Job seeker asks for whom the blog scrolls
BY LEWIS LAZARE SUN-TIMES COLUMNIST
What do you do while you’re searching for an advertising job in a market where jobs are tough to come by?
If you like to write and have a yen to serve up your observations on the industry, you start an advertising blog. About 10 days ago, that’s exactly what David Burn, 39, did when he launched www.AdPulp.com from an apartment on the city’s Northwest Side.
The uneven collection of postings so far include an item about Euro RSCG’s new chief creative officer Steffan Postaer, with whom Burn has traded e-mails discussing interactive advertising, as well as job possibilities at Euro RSCG, which Postaer is trying to rebuild as a creative powerhouse. Not surprisingly, Burn seems to be sucking up to Postaer when he suggests in his blog that the ad exec now has a chance to make his mark in the city in a much bigger way than he did when previously employed at the shuttered LB Works and its parent Leo Burnett.
But Burn also displays some healthy skepticism in an entry about a recent Chicago magazine article on the 25 best places to work. He points out that three ad agencies — DDB, Foote Cone & Belding and Draft — all made the list, while BBDO scored an honorable mention.

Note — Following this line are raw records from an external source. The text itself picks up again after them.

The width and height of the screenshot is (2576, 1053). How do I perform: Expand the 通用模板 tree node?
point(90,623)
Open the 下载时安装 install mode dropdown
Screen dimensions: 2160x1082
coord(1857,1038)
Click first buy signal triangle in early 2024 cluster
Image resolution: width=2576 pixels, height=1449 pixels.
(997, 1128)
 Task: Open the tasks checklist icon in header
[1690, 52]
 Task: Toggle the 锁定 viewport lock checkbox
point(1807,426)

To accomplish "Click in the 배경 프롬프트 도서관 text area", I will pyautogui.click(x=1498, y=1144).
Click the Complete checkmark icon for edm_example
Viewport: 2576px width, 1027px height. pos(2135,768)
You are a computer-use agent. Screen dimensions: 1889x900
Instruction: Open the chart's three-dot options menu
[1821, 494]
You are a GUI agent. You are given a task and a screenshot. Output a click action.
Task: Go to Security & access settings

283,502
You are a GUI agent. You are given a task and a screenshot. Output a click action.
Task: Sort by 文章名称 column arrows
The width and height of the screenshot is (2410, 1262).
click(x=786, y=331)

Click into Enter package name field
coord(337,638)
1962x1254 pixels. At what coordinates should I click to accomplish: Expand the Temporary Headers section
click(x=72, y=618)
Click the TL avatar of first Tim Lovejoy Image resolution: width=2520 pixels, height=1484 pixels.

Burn also suggested it made sense for a magazine that solicits advertising to make nice with ad agencies.
Because we happened to call to find out what he was up to, we were turned into a posting in which Burn mused about what we’d make of his new project so far. Well, Burn still has a ways to go to make his online effort as juicy and opinionated as it needs to be to draw readers regularly.
Having arrived here a year ago to be with his girlfriend and following stints in the ad business in Denver, Omaha and Salt Lake City (where he fell into the business as a copywriter at a technology agency called BOWG), Burn is still trying to figure out the local advertising community and what aspects of it might make the best fodder for his blog.
If nothing else, Burn has discovered it’s not easy finding full-time work in advertising here. But while he’s looking, he hopes to turn AdPulp.com into a money-making business.